Saved data entries:
»»

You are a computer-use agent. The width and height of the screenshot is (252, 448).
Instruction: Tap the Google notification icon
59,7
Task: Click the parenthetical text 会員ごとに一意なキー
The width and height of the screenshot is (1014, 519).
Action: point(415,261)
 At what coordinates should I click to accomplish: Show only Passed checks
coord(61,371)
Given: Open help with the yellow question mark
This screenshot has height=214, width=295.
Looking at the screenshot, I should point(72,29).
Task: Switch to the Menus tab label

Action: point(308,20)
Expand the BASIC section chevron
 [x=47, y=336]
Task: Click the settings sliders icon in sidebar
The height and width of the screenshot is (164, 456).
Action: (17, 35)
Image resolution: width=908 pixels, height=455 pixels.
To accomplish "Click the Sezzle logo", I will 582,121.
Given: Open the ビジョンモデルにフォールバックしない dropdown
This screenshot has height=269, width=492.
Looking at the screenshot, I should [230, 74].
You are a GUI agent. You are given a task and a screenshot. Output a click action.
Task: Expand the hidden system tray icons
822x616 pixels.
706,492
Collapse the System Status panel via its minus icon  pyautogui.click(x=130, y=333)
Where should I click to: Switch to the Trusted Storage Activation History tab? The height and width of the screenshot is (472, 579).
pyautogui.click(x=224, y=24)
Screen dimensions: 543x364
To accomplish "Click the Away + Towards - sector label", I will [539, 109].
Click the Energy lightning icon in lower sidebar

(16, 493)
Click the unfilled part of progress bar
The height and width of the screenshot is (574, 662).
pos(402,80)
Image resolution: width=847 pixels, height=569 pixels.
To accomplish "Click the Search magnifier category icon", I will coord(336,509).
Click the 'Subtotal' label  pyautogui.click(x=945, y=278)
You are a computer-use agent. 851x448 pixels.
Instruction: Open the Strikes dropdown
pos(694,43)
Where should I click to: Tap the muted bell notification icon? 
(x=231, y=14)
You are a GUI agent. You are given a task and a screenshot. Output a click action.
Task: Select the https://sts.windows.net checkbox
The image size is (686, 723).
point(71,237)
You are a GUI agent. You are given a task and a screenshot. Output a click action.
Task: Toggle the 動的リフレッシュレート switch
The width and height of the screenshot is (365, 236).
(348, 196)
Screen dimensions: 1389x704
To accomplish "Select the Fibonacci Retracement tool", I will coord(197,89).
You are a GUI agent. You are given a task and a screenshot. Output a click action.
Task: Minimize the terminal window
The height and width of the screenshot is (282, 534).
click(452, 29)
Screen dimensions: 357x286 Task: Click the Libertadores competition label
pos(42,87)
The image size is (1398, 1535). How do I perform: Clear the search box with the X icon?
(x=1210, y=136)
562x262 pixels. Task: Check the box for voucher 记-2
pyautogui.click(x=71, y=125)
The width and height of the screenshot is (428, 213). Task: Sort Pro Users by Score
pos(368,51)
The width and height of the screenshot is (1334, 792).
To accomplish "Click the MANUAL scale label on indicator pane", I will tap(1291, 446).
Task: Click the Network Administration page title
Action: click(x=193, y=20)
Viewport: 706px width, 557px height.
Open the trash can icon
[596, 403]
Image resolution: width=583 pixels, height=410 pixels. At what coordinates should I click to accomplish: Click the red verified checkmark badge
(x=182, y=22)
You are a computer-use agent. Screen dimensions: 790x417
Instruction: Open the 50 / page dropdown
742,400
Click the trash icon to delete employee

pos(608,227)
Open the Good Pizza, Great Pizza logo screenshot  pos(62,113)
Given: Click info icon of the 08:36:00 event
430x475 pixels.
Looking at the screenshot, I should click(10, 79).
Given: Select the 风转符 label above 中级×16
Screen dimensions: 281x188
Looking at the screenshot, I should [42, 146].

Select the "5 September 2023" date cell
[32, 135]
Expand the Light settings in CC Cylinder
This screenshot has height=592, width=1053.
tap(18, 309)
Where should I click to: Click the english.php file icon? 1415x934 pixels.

««

• [YOUR TASK] Please write out, exactly as they appear, the lines from the one containing "The width and height of the screenshot is (1334, 792)." through the last line of the records above, and nothing more.

• [RESPONSE]
The width and height of the screenshot is (1334, 792).
To accomplish "Click the MANUAL scale label on indicator pane", I will tap(1291, 446).
Task: Click the Network Administration page title
Action: click(x=193, y=20)
Viewport: 706px width, 557px height.
Open the trash can icon
[596, 403]
Image resolution: width=583 pixels, height=410 pixels. At what coordinates should I click to accomplish: Click the red verified checkmark badge
(x=182, y=22)
You are a computer-use agent. Screen dimensions: 790x417
Instruction: Open the 50 / page dropdown
742,400
Click the trash icon to delete employee

pos(608,227)
Open the Good Pizza, Great Pizza logo screenshot  pos(62,113)
Given: Click info icon of the 08:36:00 event
430x475 pixels.
Looking at the screenshot, I should click(10, 79).
Given: Select the 风转符 label above 中级×16
Screen dimensions: 281x188
Looking at the screenshot, I should [42, 146].

Select the "5 September 2023" date cell
[32, 135]
Expand the Light settings in CC Cylinder
This screenshot has height=592, width=1053.
tap(18, 309)
Where should I click to: Click the english.php file icon? 1415x934 pixels.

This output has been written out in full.